3.8. Het in de ontbindende voorwaarde voorop gestelde belang is dat voor [appellante] bedrijfsvestiging mogelijk is. Daartoe wordt in de eerste plaats als voorwaarde gesteld dat de gemeente een vergunning zal verlenen. In die context volgen na de koppeling door het woord "of" de woorden dat een “zodanige vervuiling" wordt aangetroffen. Het woord “zodanig” heeft in deze context slechts betekenis als het een nadere kwalificatie van de vervuiling geeft welke terugslaat op de voorafgaande tekst. In zijn normale betekenis verdraagt het woord "zodanige" zich niet met het geheel afwezig zijn van enige vervuiling. Een vervuiling kan immers slechts dan een bepaalde kwaliteit hebben (kan slechts dan 'zodanig' zijn) indien sprake is van 'enige' vervuiling. Om die reden dient de door [appellante] bepleite uitleg dat sprake moet zijn van volstrekt schone grond in de zin van de afwezigheid van enige vervuiling, te worden verworpen.
3.9. Daaraan doet niet af dat partijen hebben gesproken over ‘schone grond’. De normaal gangbare betekenis van dat begrip is niet afwezigheid van vervuilende stoffen van welke concentratie dan ook, maar dat er geen sanering van de grond nodig is. Ook het feit dat [geïntimeerde] geen mededeling deed over voorheen in de bodem aanwezige olietanks of voorhanden bodemrapporten, verandert niet de hier gegeven grammaticale uitleg van het beding. Die rapporten hielden immers in de kern in dat de grond niet hoefde te worden gesaneerd.
3.10. De omstreden clausule dient daarom te worden uitgelegd in die zin dat aan [appellante] de bevoegdheid is verleend de overeenkomst te ontbinden als bedrijfsvestiging zonder voorafgaande sanering niet mogelijk zou zijn.
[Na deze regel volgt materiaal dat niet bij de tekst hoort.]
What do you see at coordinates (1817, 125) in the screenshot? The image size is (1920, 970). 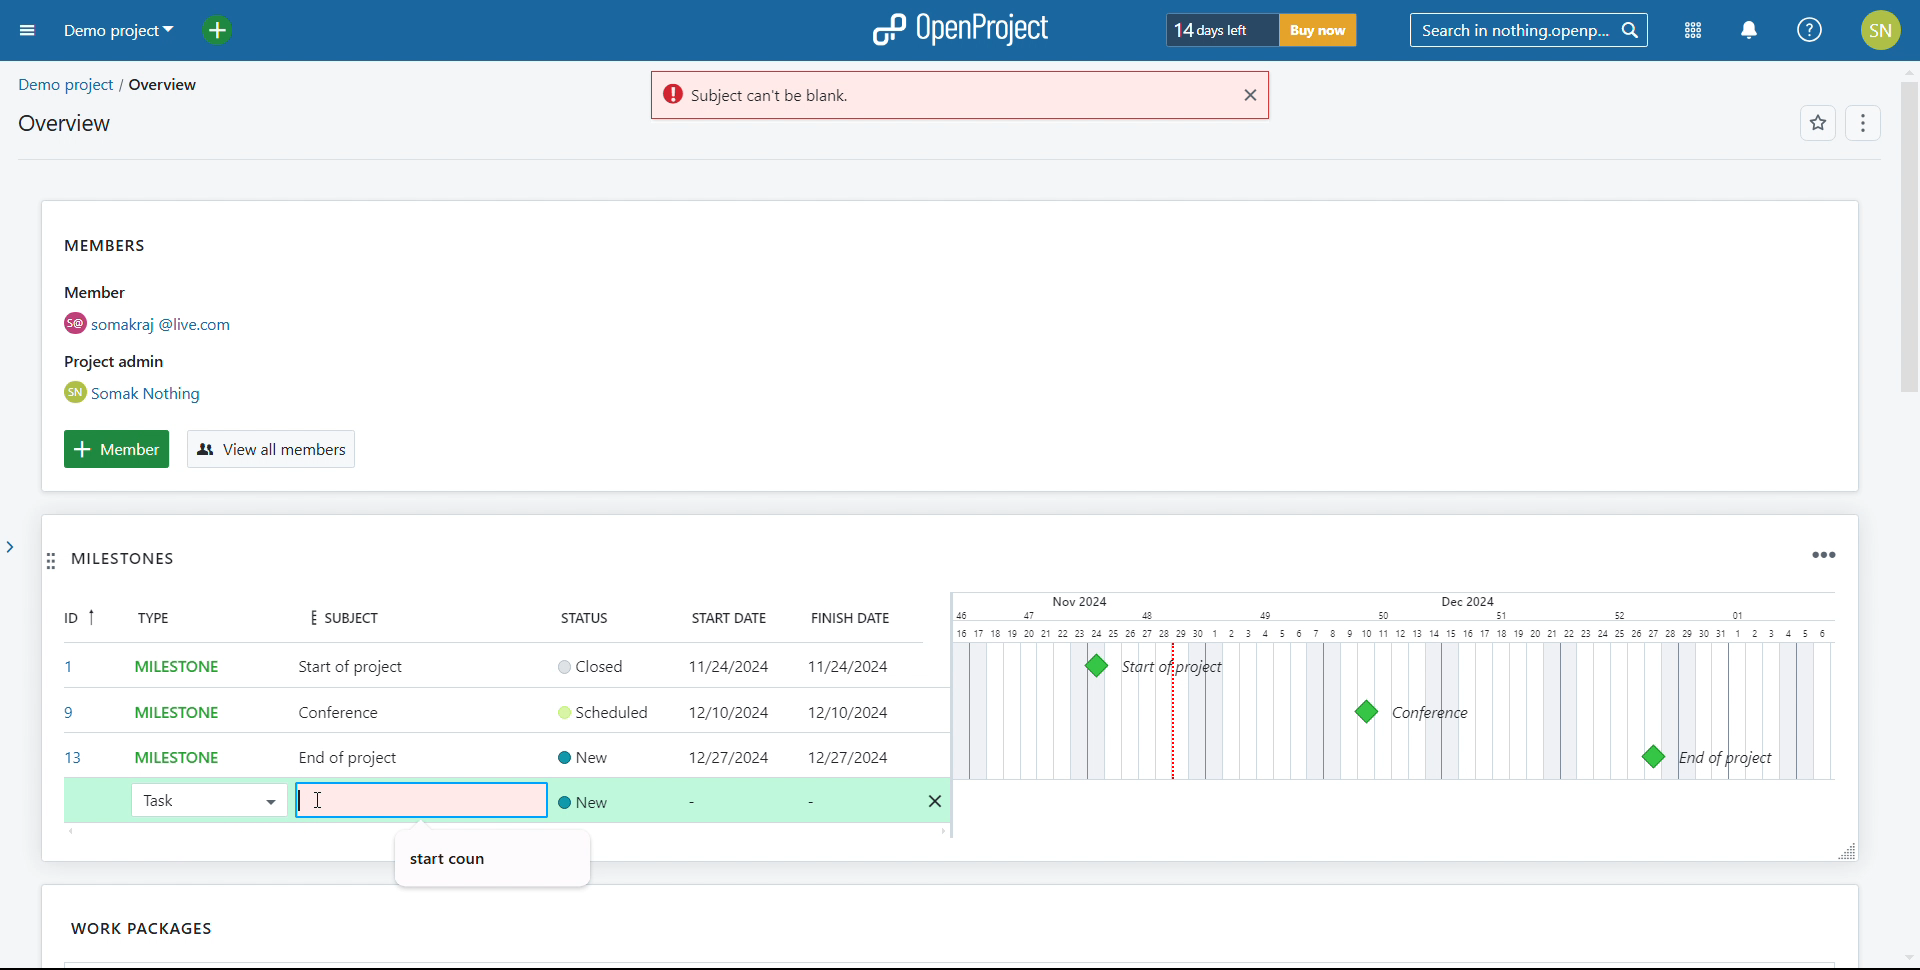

Partijen verschillen er niet van mening over dat de bodem slechts licht tot matig was verontreinigd en dat die verontreiniging niet in de weg stond aan bedrijfsvestiging door [appellante]. Aan [appellante] kwam geen beroep op ontbinding toe, zodat grief 4 faalt.
3.11. Grief 5 strekt er toe dat de rechtbank ten onrechte een beroep op dwaling heeft afgewezen. Ook deze grief faalt. Er is weliswaar betoogd dat sprake is van dwaling maar een daarop gebaseerde vordering tot vernietiging ontbreekt. Ook de rechtbank heeft al gewezen op het ontbreken van een beroep op vernietiging.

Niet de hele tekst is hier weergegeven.